Scary Good Storytelling: What Horror Films Teach Fundraisers About Keeping It Fresh
By: Sarah Pita and Mike Esposito, CFRE
Fundraisers can learn a lot from horror movies.
And not just the dread you feel as you wonder if your storytelling will motivate your donors this year.
It can be challenging to come up with a fresh, appealing messaging campaign that will inspire generosity. There are conventions to honor— tell stories of impact, make the donor a part of the story, ask for money, express gratitude. And, as nonprofits, it may be that our mission and impact haven’t changed that much since last year’s appeal. So how do we keep it fresh and compelling?
In this article, just for Halloween, we’ll draw our inspiration from the horror genre. Like a fundraising appeal, a horror story has to hit certain beats—danger, fear, death and destruction, resolution. While fundraising storytelling inspires generosity and connection, horror scares us.
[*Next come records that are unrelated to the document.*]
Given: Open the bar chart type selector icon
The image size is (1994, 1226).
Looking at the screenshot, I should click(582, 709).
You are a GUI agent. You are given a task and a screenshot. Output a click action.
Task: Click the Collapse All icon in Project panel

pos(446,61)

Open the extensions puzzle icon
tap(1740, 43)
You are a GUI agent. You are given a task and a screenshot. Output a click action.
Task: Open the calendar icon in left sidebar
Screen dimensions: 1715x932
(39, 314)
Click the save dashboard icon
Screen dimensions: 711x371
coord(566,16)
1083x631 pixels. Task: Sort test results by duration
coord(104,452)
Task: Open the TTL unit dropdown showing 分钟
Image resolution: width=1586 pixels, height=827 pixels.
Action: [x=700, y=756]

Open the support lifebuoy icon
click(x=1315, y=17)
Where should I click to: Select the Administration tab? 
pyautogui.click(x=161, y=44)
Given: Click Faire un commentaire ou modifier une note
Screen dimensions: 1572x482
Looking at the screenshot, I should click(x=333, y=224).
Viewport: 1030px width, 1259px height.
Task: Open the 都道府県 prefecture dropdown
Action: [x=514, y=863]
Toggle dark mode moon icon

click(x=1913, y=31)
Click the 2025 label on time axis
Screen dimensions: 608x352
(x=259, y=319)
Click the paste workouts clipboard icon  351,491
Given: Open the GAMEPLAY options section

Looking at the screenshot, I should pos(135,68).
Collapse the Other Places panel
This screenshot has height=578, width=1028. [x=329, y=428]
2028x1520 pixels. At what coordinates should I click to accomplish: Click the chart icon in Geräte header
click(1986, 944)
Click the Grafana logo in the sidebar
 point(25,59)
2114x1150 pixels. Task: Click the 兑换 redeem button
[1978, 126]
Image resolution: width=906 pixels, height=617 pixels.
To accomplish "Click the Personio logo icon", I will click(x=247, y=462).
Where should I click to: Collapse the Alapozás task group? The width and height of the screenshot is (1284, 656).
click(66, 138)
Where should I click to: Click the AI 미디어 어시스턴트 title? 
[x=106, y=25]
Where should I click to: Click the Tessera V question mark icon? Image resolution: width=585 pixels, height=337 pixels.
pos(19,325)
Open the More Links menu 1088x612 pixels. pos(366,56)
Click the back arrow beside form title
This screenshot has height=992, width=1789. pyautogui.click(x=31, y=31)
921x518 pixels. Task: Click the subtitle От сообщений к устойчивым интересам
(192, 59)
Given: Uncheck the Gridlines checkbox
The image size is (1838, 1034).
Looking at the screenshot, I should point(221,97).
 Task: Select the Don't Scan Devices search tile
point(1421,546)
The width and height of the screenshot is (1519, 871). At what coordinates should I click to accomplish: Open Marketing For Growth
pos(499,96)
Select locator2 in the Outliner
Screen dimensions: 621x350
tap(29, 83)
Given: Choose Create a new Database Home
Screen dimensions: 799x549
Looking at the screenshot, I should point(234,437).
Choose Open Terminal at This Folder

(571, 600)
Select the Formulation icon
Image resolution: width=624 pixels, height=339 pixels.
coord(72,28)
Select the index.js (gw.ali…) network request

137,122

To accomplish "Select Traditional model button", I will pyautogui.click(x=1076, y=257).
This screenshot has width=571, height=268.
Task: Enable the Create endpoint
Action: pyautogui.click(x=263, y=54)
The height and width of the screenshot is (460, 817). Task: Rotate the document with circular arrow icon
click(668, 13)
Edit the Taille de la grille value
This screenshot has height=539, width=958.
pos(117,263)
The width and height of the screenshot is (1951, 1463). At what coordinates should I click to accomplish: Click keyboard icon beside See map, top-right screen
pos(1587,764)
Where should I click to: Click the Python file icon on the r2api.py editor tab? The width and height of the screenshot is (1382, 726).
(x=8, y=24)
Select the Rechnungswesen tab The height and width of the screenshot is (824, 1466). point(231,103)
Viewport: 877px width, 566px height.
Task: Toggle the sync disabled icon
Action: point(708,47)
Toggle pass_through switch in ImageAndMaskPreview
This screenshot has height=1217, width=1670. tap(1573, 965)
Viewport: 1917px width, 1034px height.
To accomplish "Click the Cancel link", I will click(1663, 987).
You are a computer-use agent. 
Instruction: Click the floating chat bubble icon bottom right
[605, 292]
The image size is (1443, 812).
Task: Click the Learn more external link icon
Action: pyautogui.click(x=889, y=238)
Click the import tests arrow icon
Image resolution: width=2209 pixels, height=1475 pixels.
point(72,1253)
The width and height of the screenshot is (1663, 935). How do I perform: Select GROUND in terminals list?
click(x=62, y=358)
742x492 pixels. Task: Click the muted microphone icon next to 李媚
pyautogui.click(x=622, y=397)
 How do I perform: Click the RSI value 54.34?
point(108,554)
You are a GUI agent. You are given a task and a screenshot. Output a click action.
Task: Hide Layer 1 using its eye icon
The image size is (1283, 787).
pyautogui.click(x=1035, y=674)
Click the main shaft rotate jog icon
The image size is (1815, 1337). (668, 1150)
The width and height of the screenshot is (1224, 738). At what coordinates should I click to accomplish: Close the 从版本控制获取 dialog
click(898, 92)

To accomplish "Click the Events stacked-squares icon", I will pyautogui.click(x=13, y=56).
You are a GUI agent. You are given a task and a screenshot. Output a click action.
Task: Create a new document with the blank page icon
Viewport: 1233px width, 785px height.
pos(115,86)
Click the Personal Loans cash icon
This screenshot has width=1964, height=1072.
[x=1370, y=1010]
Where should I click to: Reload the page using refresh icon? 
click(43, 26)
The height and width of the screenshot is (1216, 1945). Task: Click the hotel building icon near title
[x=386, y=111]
[To be clear, we do not endorse fear-based fundraising messaging—a wealth of research shows that it just doesn’t work very well. Lean into hope, people!]
So how have generations of horror movies innovated to keep it fresh and keep us scared, and what can we learn from them?
PERSPECTIVE SHIFT: This year brought a couple of great examples of how shifts in perspective makes the genre feel fresh, scary, and moving. In Weapons, the story is told from multiple points of view, building suspense while making the audience feel like they’re piecing together the puzzle in real time. And in Good Boy, the point of view character… is a Retriever named Indy. A dog. In both cases, the unexpected perspective makes the storytelling unexpected and exciting.
In your storytelling, whose point of view have you not considered? How might you tell your story in a fresh way by changing the perspective? Where are your front line field staff— your case workers, your organizers, your biologists—as well as executive leaders in the story? Are there beneficiaries whose voices you haven’t centered previously? How about making the donor the hero, instead of the nonprofit?
TECHNOLOGY: 1999’s Blair Witch Project took conventional elements in a whole new direction by making the main characters documentary filmmakers. This allowed for an unusual first-person perspective that was famously inexpensive to produce. The “found footage” was marketed as possibly real on the internet. Before the dawn of social media, the fake missing persons reports could not easily be disproven, and generated widespread buzz.
How might you try something innovative (but responsible and ethical) with new technologies and platforms? Send texts or direct messages to donors that prefer these communication channels? How about personalized videos to major donors?
NOSTALGIA: The blockbuster Netflix series Stranger Things, by contrast, leans into nostalgia, with a lovingly curated 80s aesthetic that heavily references familiar elements from the horror canon in a way that delights viewers. From the music to the hair and the clothes and board games, every detail immerses audiences in a bygone era- one that feels both comforting and eerie, amplifying the show’s supernatural tension through the warmth of collective memory.
How can you harness nostalgia in your storytelling? Are you approaching a milestone anniversary or celebrating a meaningful chapter in your organization’s history? Could you engage program alumni through curated events that feature the movies, music, or games that were popular when they first connected with your mission?
LEAN INTO PLACE: There are many unforgettable places in the horror canon. The Bates Motel. The Overlook Hotel. Camp Crystal Lake. The isolated and eerie mansion of Haunting at Hill House. Season 5 of American Horror Story- Hotel. These locations transcend their settings and practically become characters in their own right- the walls remember, the rooms breathe, and the spaces themselves seem to conspire against those who enter.
Is place a part of your nonprofit’s story? Can you engage your donors’ sense of affinity for that place? If your organization is planning or in the midst of a capital campaign, how can you bring the space to life for donors- helping them see, smell, and feel that new building or protected landscape in a way that inspires them to give?
BREAK THE FOURTH WALL (kind of): Occasionally, an exceptional horror experience reaches out into the real world, becoming (possibly) a part of our own experiences. Think of the panic set off by Orson Welles’ 1938 radio broadcast of War of the Worlds, or the way Jaws changed swimming in the ocean (and enabled an environmental catastrophe). The Black Mirror film Bandersnatch takes this a step further- premising audiences not as viewers, but as participants in a gamified, choose-your-own-adventure experience.
How might you invite your donors even closer to your story? Could your next campaign turn giving into a team challenge—encouraging donors to collaborate, compete, and celebrate shared fundraising wins together? Could you create fun challenges for new donors that make it exciting to check off items like following your organization on social media, making their first donation, or tagging a friend in your latest post? What about volunteering opportunities that showcase your work in an unexpected way?
Ultimately, we are not trying to scare anybody with our fundraising appeals—not even on Halloween. But, it can be genuinely terrifying facing year-end appeals with no idea beyond “let’s just update the numbers and the pictures.” Like the examples we feature here, seek your inspiration beyond the obvious, and look for those winning combinations of familiar elements in new ways.